SOURCE RECORDS:

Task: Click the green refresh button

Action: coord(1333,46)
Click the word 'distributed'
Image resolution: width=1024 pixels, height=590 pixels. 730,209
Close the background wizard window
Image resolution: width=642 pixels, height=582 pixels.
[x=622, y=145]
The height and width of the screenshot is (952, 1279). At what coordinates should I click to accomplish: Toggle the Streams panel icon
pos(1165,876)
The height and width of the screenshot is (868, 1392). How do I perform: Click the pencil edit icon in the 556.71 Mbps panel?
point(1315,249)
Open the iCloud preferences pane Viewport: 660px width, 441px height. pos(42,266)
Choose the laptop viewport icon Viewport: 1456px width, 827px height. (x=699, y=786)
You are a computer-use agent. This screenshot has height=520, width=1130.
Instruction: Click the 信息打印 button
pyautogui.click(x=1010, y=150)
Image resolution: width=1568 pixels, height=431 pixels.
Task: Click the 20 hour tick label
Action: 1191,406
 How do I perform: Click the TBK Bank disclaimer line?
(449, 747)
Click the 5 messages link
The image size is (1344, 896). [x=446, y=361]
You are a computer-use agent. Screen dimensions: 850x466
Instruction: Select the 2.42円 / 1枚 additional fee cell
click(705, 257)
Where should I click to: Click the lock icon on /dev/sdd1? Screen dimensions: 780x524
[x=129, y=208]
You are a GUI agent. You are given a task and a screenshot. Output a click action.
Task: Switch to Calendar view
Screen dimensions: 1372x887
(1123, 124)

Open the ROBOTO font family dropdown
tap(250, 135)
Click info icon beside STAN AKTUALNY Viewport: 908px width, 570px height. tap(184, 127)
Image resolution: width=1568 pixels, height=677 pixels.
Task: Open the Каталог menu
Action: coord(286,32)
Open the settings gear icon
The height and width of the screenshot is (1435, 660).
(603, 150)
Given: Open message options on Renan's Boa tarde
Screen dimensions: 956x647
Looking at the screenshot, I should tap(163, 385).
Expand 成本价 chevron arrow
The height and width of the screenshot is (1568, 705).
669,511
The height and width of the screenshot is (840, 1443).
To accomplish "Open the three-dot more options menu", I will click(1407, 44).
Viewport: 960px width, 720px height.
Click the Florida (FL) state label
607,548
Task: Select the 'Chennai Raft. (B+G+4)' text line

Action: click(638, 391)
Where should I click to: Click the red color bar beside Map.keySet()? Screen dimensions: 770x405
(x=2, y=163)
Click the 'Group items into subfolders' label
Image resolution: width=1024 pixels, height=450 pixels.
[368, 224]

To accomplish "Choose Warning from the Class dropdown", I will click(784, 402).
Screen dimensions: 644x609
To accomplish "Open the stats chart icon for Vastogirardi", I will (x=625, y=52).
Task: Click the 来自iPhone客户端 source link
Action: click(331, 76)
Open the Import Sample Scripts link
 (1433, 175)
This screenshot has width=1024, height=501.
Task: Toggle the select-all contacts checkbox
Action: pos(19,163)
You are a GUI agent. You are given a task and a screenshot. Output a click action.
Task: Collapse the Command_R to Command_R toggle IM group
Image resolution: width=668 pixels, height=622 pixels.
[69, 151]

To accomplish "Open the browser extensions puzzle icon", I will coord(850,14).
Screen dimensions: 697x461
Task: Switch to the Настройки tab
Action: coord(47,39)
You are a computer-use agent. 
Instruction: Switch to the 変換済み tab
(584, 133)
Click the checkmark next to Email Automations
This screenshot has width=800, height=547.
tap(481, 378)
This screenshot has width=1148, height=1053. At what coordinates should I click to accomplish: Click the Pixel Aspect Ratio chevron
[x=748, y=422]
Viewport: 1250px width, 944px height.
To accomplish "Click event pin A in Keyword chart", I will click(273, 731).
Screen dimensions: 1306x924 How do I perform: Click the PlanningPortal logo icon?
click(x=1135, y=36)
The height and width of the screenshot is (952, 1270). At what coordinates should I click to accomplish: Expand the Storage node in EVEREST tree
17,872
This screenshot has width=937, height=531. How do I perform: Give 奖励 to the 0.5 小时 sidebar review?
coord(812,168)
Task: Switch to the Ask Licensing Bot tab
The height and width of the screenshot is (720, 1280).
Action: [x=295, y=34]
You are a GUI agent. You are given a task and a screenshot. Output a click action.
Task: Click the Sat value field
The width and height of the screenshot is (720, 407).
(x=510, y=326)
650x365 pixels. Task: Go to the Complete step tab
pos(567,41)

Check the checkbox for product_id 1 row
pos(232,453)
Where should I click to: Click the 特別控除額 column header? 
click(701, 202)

TASK REQUIREMENTS: All the entries are to be reproduced verbatim.

RESPONSE BELOW:
Task: Click the green refresh button

Action: coord(1333,46)
Click the word 'distributed'
Image resolution: width=1024 pixels, height=590 pixels. 730,209
Close the background wizard window
Image resolution: width=642 pixels, height=582 pixels.
[x=622, y=145]
The height and width of the screenshot is (952, 1279). At what coordinates should I click to accomplish: Toggle the Streams panel icon
pos(1165,876)
The height and width of the screenshot is (868, 1392). How do I perform: Click the pencil edit icon in the 556.71 Mbps panel?
point(1315,249)
Open the iCloud preferences pane Viewport: 660px width, 441px height. pos(42,266)
Choose the laptop viewport icon Viewport: 1456px width, 827px height. (x=699, y=786)
You are a computer-use agent. This screenshot has height=520, width=1130.
Instruction: Click the 信息打印 button
pyautogui.click(x=1010, y=150)
Image resolution: width=1568 pixels, height=431 pixels.
Task: Click the 20 hour tick label
Action: 1191,406
 How do I perform: Click the TBK Bank disclaimer line?
(449, 747)
Click the 5 messages link
The image size is (1344, 896). [x=446, y=361]
You are a computer-use agent. Screen dimensions: 850x466
Instruction: Select the 2.42円 / 1枚 additional fee cell
click(705, 257)
Where should I click to: Click the lock icon on /dev/sdd1? Screen dimensions: 780x524
[x=129, y=208]
You are a GUI agent. You are given a task and a screenshot. Output a click action.
Task: Switch to Calendar view
Screen dimensions: 1372x887
(1123, 124)

Open the ROBOTO font family dropdown
tap(250, 135)
Click info icon beside STAN AKTUALNY Viewport: 908px width, 570px height. tap(184, 127)
Image resolution: width=1568 pixels, height=677 pixels.
Task: Open the Каталог menu
Action: coord(286,32)
Open the settings gear icon
The height and width of the screenshot is (1435, 660).
(603, 150)
Given: Open message options on Renan's Boa tarde
Screen dimensions: 956x647
Looking at the screenshot, I should tap(163, 385).
Expand 成本价 chevron arrow
The height and width of the screenshot is (1568, 705).
669,511
The height and width of the screenshot is (840, 1443).
To accomplish "Open the three-dot more options menu", I will click(1407, 44).
Viewport: 960px width, 720px height.
Click the Florida (FL) state label
607,548
Task: Select the 'Chennai Raft. (B+G+4)' text line

Action: click(638, 391)
Where should I click to: Click the red color bar beside Map.keySet()? Screen dimensions: 770x405
(x=2, y=163)
Click the 'Group items into subfolders' label
Image resolution: width=1024 pixels, height=450 pixels.
[368, 224]

To accomplish "Choose Warning from the Class dropdown", I will click(784, 402).
Screen dimensions: 644x609
To accomplish "Open the stats chart icon for Vastogirardi", I will (x=625, y=52).
Task: Click the 来自iPhone客户端 source link
Action: click(331, 76)
Open the Import Sample Scripts link
 (1433, 175)
This screenshot has width=1024, height=501.
Task: Toggle the select-all contacts checkbox
Action: pos(19,163)
You are a GUI agent. You are given a task and a screenshot. Output a click action.
Task: Collapse the Command_R to Command_R toggle IM group
Image resolution: width=668 pixels, height=622 pixels.
[69, 151]

To accomplish "Open the browser extensions puzzle icon", I will coord(850,14).
Screen dimensions: 697x461
Task: Switch to the Настройки tab
Action: coord(47,39)
You are a computer-use agent. 
Instruction: Switch to the 変換済み tab
(584, 133)
Click the checkmark next to Email Automations
This screenshot has width=800, height=547.
tap(481, 378)
This screenshot has width=1148, height=1053. At what coordinates should I click to accomplish: Click the Pixel Aspect Ratio chevron
[x=748, y=422]
Viewport: 1250px width, 944px height.
To accomplish "Click event pin A in Keyword chart", I will click(273, 731).
Screen dimensions: 1306x924 How do I perform: Click the PlanningPortal logo icon?
click(x=1135, y=36)
The height and width of the screenshot is (952, 1270). At what coordinates should I click to accomplish: Expand the Storage node in EVEREST tree
17,872
This screenshot has width=937, height=531. How do I perform: Give 奖励 to the 0.5 小时 sidebar review?
coord(812,168)
Task: Switch to the Ask Licensing Bot tab
The height and width of the screenshot is (720, 1280).
Action: [x=295, y=34]
You are a GUI agent. You are given a task and a screenshot. Output a click action.
Task: Click the Sat value field
The width and height of the screenshot is (720, 407).
(x=510, y=326)
650x365 pixels. Task: Go to the Complete step tab
pos(567,41)

Check the checkbox for product_id 1 row
pos(232,453)
Where should I click to: Click the 特別控除額 column header? 
click(701, 202)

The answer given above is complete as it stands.